Foram necessários sete meses de trabalho intenso para que a comissão de juristas encarregada do anteprojeto de reforma do Código Penal chegasse ao texto final que agora tramita pelo Senado. O resultado é uma proposta que cria novos tipos penais, estabelece critérios de objetividade e verossimilhança para o cálculo das punições e de fato atualiza e condensa a legislação especial.

Com efeito, a proposta é necessariamente polêmica porque traz para a luz a discussão de problemas que vinham sendo tratados no âmbito da jurisprudência produzida pelos tribunais e de alterações pontuais na legislação ao longo dos últimos 55 anos.

Uma delas diz respeito uso e porte de substâncias entorpecentes. A discussão promete ser explosiva e vai dividir opiniões até que o Congresso possa definir o que deve e o que não deve ser permitido no País.

O blog tem uma posição clara a respeito do assunto: é a favor da descriminalização do uso individual e do porte de pequenas quantidades, bem como da produção para o autoconsumo. É também a favor do endurecimento das penas destinadas aos traficantes e dos aliciadores.

Vejamos o que diz a proposta elaborada pela comissão de jusristas:

Art. 212. Importar, exportar, remeter, preparar,  produzir, fabricar, adquirir, vender, expor à venda, oferecer, ter em depósito, transportar, trazer consigo, guardar, prescrever, ministrar, entregar a consumo ou fornecer drogas, ainda que gratuitamente, sem autorização ou em desacordo com determinação legal ou regulamentar:

Pena – prisão, de 5 (cinco) a 15 (quinze) anos e pagamento de 500 (quinhentos) a 1.500 (mil e quinhentos) dias-multa.

(…)

§2º Não há crime se o agente:

I – adquire, guarda, tem em depósito, transporta ou traz consigo drogas para consumo pessoal;

II – semeia, cultiva ou colhe plantas destinadas à preparação de drogas para consumo pessoal.

§3º – Para determinar se a droga destinava-se a consumo pessoal, o juiz atenderá à natureza e à quantidade da substância apreendida, à conduta, ao local e às condições em que se desenvolveu a ação, bem como às circunstâncias sociais e pessoais do agente. 

Se vier a ser aprovado, o texto representará um enorme avanço em relação aos dias de hoje, em que as drogas são tratadas como problema de natureza policial quando, na verdade, estão afetos aos direitos individuais e à saúde pública.

Ao enumerar as justificativas para essa mudança conceitual, o jurista Técio Lins e Silva aponta “o acerto da retirada dos vegetais do chá Hoasca (ayahuasca, daime, cipó, mariri, yagé ou kamarampi) da relação de substâncias proibidas, editadas pelo Ministério da Saúde, por exemplo, está comprovado na prática. Nesses quase 30 anos de sua liberação, não existe registro de abuso dessas substâncias ou sua utilização fora do uso ritual. Essa postura liberal do CONFEN não causou nenhum problema epidemiológico ou de abuso”.

—————

Instruções:
1. Segundo o texto sobre a reforma do Código Penal, quantos meses de trabalho a comissão de juristas levou para chegar ao texto final?
2. Por favor, reproduza o texto sobre a reforma do Código Penal de "Pena – prisão, de" a "pessoais do agente.", trocando "juiz" por "magistrado".

Dados registrados:
—————

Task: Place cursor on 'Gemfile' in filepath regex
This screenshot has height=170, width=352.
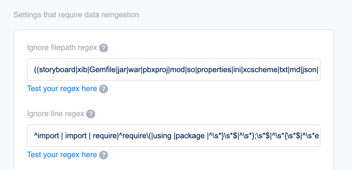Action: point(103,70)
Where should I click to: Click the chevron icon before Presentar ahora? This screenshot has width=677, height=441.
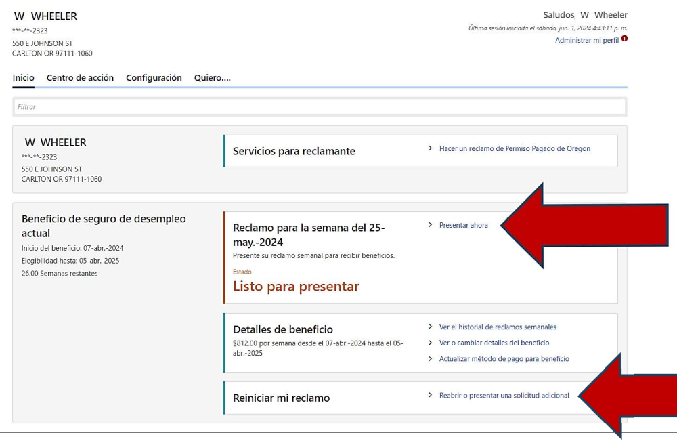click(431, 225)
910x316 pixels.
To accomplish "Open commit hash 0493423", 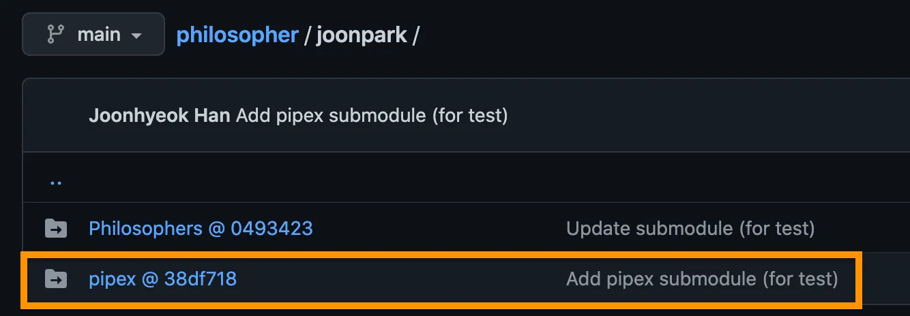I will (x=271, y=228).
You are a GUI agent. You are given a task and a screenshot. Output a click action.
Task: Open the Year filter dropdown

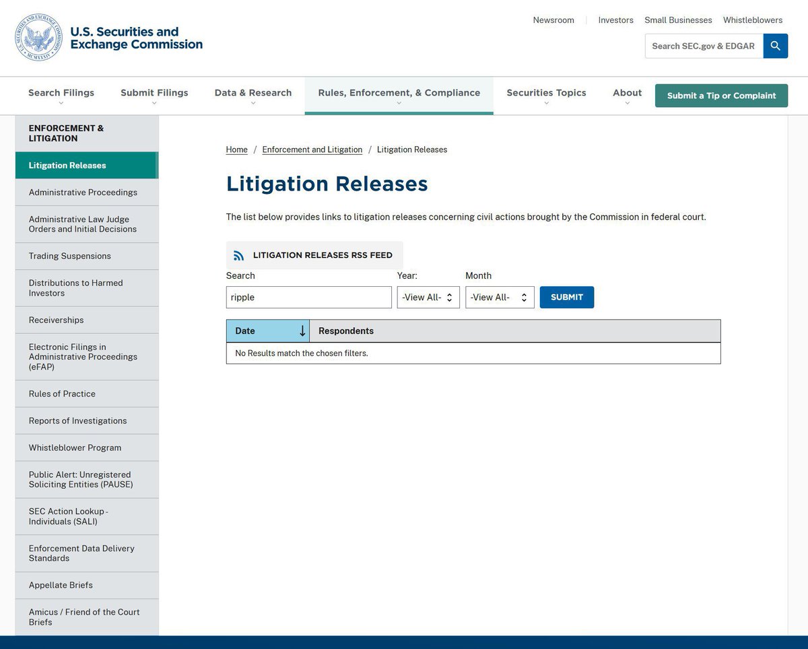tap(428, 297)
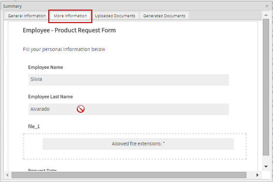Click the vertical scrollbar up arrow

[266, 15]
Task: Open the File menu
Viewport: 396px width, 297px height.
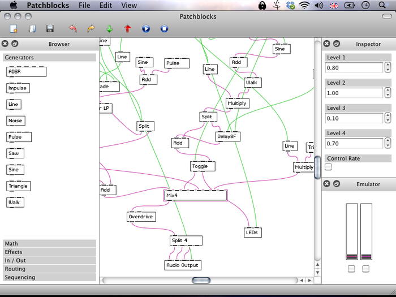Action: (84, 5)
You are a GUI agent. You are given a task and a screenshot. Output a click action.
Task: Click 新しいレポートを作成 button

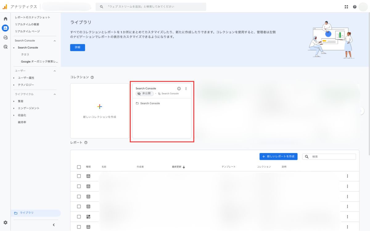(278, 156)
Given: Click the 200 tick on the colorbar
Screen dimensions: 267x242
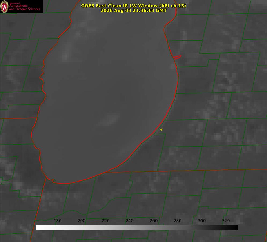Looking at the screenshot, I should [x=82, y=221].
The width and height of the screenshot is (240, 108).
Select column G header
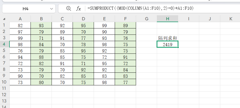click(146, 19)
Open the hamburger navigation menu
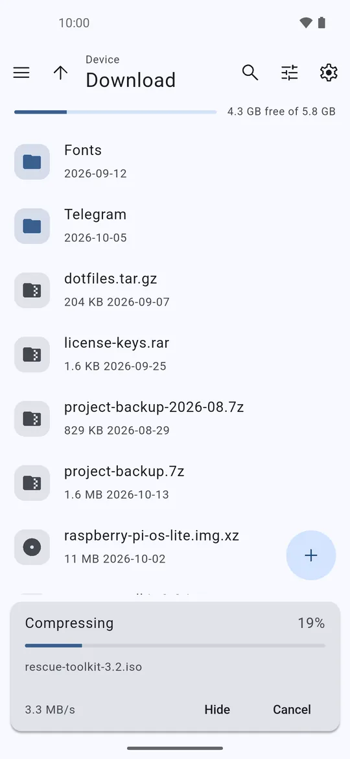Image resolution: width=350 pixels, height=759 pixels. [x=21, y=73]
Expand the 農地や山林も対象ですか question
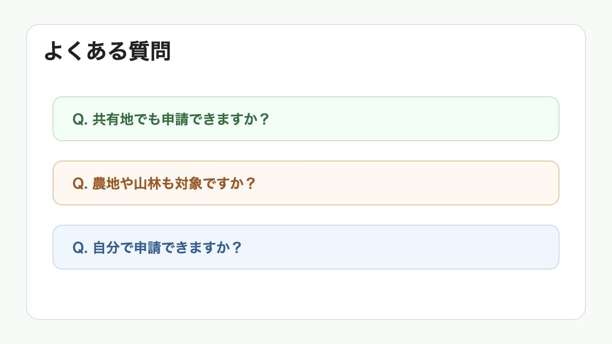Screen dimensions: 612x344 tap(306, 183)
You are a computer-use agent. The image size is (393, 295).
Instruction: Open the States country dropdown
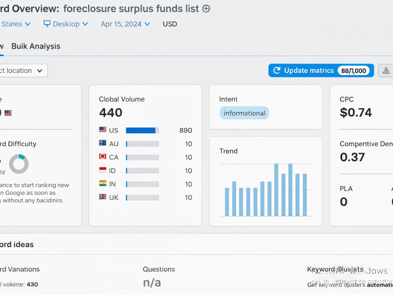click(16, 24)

—————

Respostas das tarefas:
1. Sete meses.

2.
Pena – prisão, de 5 (cinco) a 15 (quinze) anos e pagamento de 500 (quinhentos) a 1.500 (mil e quinhentos) dias-multa.

(…)

§2º Não há crime se o agente:

I – adquire, guarda, tem em depósito, transporta ou traz consigo drogas para consumo pessoal;

II – semeia, cultiva ou colhe plantas destinadas à preparação de drogas para consumo pessoal.

§3º – Para determinar se a droga destinava-se a consumo pessoal, o magistrado atenderá à natureza e à quantidade da substância apreendida, à conduta, ao local e às condições em que se desenvolveu a ação, bem como às circunstâncias sociais e pessoais do agente.